◆ **WORK TO COMPLETE**: Search the listing for "Collapse" and copy every line where it appears.

◆ **DATA SHOWN**:
******************************

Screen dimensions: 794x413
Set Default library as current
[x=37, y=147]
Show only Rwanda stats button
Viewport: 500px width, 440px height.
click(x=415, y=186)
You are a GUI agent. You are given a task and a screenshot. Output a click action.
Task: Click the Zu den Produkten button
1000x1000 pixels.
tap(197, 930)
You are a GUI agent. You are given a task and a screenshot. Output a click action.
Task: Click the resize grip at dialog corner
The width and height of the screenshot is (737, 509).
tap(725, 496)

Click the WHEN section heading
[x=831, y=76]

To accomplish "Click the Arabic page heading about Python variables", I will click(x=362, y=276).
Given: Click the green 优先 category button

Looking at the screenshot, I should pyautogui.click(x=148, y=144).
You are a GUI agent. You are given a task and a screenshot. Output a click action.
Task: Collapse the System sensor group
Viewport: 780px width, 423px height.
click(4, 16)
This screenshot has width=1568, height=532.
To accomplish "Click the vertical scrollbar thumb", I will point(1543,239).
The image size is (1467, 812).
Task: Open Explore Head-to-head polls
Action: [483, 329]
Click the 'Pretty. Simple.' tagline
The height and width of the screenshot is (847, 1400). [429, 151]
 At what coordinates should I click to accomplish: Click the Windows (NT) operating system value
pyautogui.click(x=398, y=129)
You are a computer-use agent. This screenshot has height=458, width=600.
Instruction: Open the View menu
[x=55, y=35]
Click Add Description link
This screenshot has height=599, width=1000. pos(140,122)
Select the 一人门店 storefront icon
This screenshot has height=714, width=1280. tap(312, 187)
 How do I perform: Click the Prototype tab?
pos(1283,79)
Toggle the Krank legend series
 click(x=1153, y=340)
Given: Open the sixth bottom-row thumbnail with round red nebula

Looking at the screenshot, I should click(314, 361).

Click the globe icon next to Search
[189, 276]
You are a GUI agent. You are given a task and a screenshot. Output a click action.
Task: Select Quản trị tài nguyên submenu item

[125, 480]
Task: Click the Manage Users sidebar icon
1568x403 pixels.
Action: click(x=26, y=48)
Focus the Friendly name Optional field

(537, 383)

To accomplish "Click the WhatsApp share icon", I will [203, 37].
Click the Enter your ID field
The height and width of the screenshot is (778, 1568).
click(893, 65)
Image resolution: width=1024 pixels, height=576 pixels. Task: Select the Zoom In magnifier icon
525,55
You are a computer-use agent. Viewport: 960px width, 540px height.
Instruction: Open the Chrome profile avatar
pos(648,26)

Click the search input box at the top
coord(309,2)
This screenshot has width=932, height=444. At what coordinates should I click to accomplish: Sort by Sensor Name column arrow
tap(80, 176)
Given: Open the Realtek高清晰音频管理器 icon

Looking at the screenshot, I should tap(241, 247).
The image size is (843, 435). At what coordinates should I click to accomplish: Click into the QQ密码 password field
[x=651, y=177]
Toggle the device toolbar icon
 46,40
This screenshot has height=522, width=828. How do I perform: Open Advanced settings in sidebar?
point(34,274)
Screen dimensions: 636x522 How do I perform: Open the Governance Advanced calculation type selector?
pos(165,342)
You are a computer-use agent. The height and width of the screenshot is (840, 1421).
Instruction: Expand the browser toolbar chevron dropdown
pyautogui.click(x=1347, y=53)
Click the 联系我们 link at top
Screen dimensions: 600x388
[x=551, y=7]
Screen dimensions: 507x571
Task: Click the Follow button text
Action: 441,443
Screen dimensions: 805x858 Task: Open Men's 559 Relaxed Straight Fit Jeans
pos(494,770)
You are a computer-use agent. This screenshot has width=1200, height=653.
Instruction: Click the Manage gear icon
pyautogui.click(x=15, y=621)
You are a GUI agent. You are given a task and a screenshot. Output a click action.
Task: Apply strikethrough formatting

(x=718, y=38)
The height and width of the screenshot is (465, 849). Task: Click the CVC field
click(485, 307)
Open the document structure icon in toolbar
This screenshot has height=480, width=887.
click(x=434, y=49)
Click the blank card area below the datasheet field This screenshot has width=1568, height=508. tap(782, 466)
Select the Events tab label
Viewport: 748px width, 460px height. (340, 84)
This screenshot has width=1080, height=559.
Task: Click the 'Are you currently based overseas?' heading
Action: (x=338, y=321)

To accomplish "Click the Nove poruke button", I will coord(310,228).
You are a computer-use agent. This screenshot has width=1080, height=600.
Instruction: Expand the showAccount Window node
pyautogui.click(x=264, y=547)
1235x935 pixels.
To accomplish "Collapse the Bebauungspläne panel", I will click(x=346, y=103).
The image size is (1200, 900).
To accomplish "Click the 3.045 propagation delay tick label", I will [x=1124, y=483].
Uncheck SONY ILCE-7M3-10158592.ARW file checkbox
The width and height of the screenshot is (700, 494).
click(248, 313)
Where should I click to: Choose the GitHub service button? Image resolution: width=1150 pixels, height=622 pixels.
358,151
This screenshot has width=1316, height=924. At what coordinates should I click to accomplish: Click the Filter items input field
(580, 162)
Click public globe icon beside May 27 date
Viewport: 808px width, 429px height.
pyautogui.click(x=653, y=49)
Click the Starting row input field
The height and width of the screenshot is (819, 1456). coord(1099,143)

******************************

◆ **REPLY**:
Task: Collapse the System sensor group
To accomplish "Collapse the Bebauungspläne panel", I will click(x=346, y=103).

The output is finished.